In an ancient Greek myth, Hercules encountered a many-headed marsh monster called Hydra that could regrow its heads if they were somehow cut off.
Now scientists from the university fo Veterinary Medicine in Hannover, Germany have found a way to create many-headed jellyfish by deactivating certain genes in the jelly class hydrozoa.
By shutting down a certain Cnox gene, researchers Wolfgang Jakob and Bernd Schierwater found that they can generate hydrozoan jellyfish with two heads, both of which function normally and both take in food. Deactivation of a different gene led to even more heads, they added.

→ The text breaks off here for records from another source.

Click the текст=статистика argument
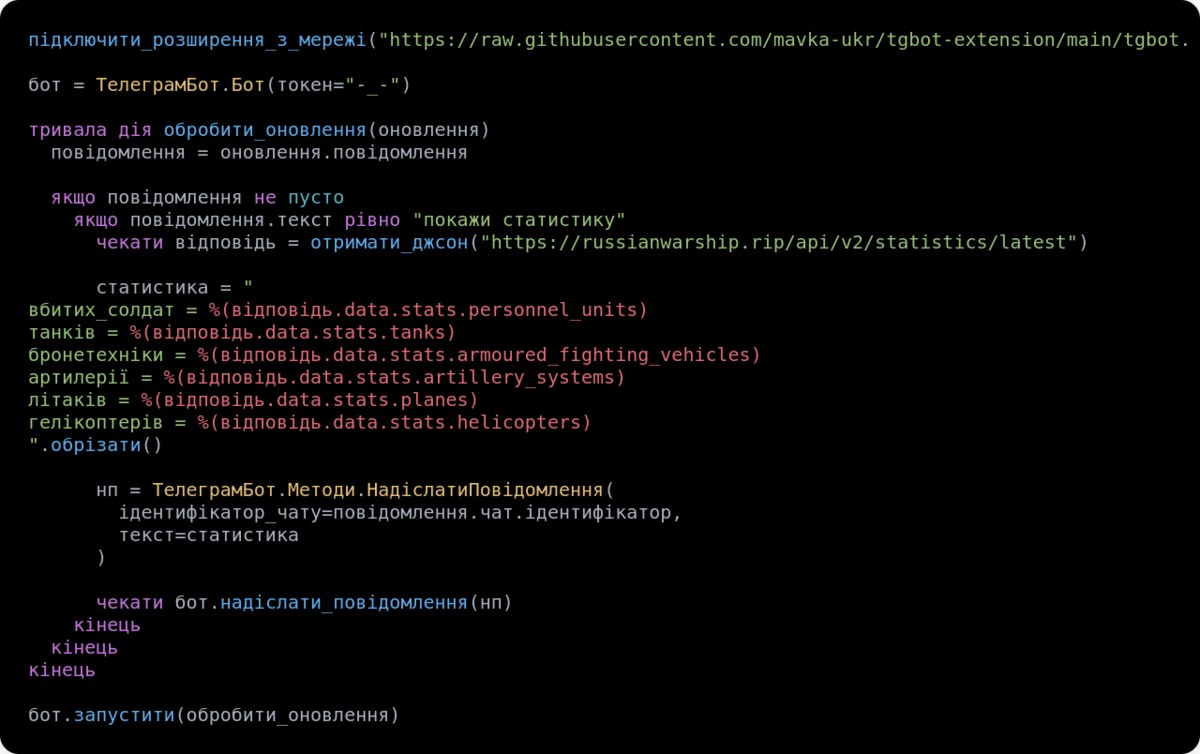 pos(209,535)

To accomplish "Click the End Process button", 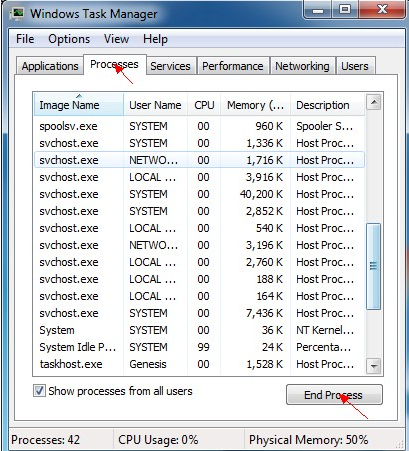I will 334,395.
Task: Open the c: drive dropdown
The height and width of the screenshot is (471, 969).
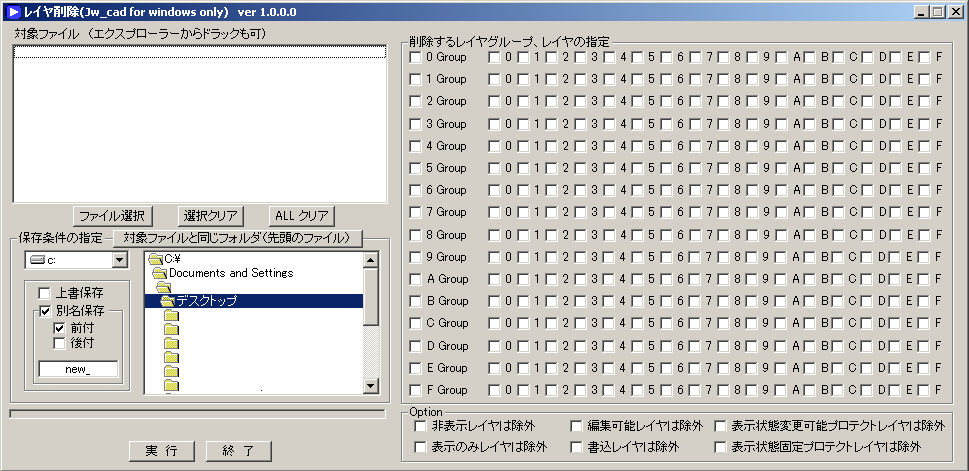Action: (120, 260)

The discovery isn't really so surprising. It's old hat to the jellyfish who have been generating multiple heads for 540 million years with without having scientists screwing around with their genes thank you.
The best part of the natural system is that the heads are dis-enjoined
so they don't compete and conflict with one another. Moreover, they can control the number of heads produced by the availability of food and other environmental conditions.

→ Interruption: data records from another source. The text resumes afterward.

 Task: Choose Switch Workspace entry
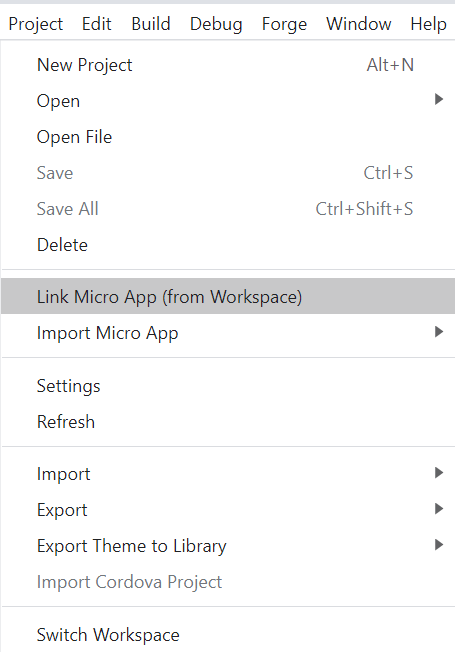click(x=228, y=635)
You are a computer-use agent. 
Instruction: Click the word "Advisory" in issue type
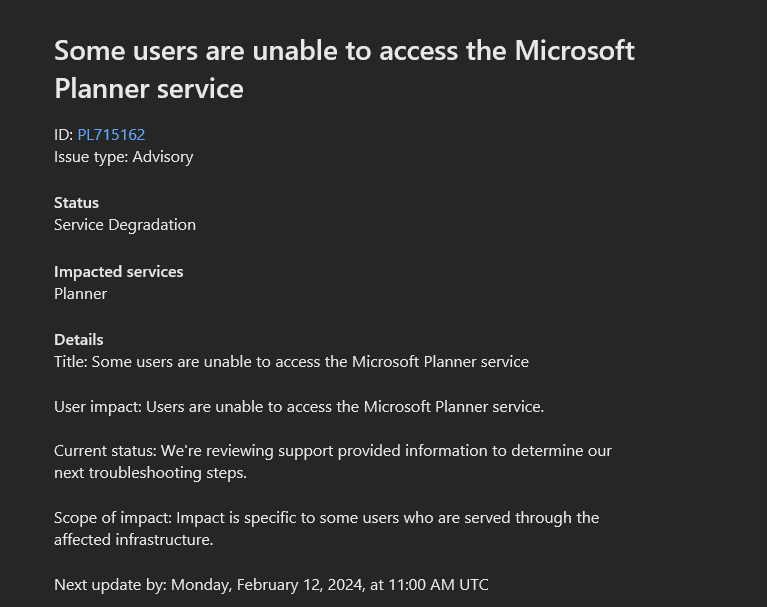pos(162,156)
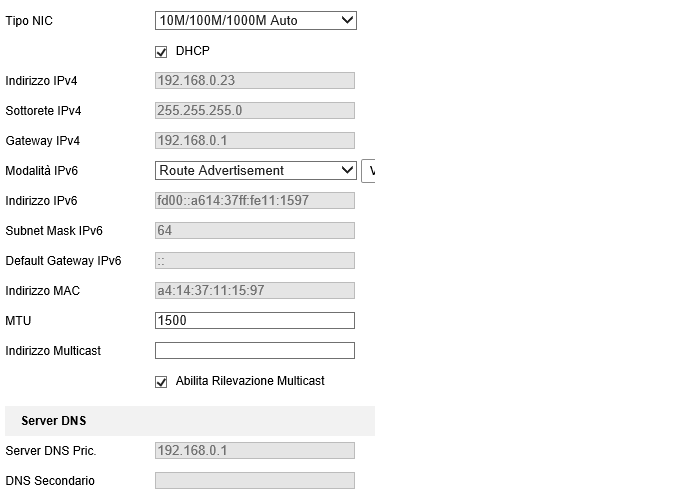Click the Indirizzo MAC address field
Viewport: 674px width, 502px height.
[255, 291]
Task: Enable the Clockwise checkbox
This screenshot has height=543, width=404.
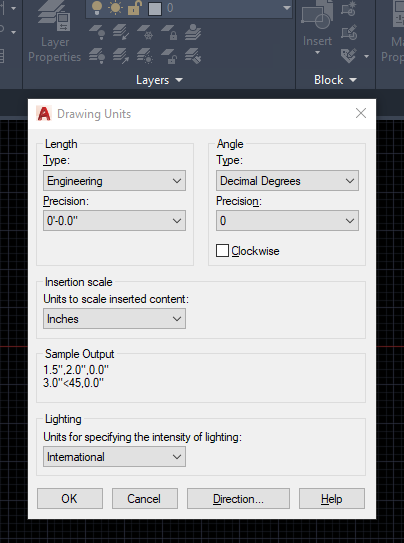Action: click(222, 250)
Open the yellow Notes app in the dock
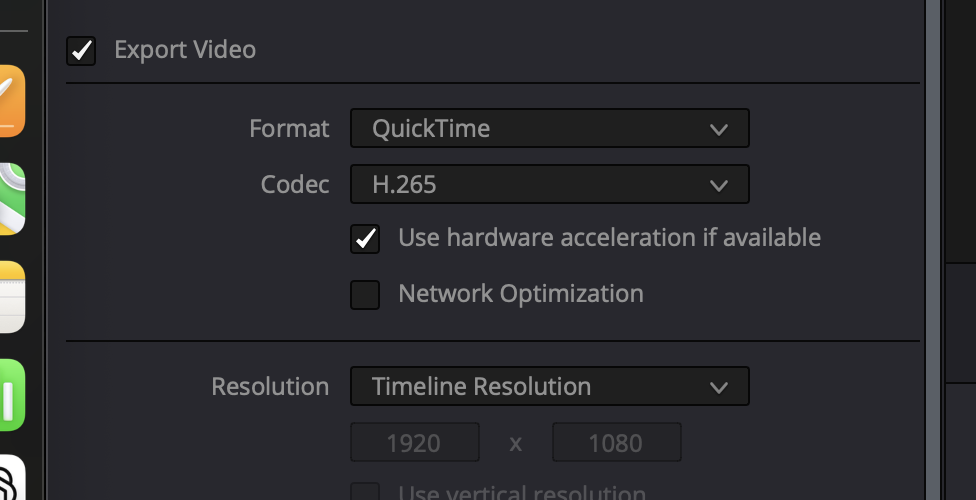976x500 pixels. coord(12,297)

The head-generating process takes place in the early stages of the jellyfishes' development, when it is just a coral-like polyp attached to the ocean bottom. It grows the heads on its stalk, stacking them like dinner plates. When the top head (hydra) detatches itself and flips off like an errant frisbee, the next one grows and in time (determined by the availability of food) it follows the first head into the wild blue yonder.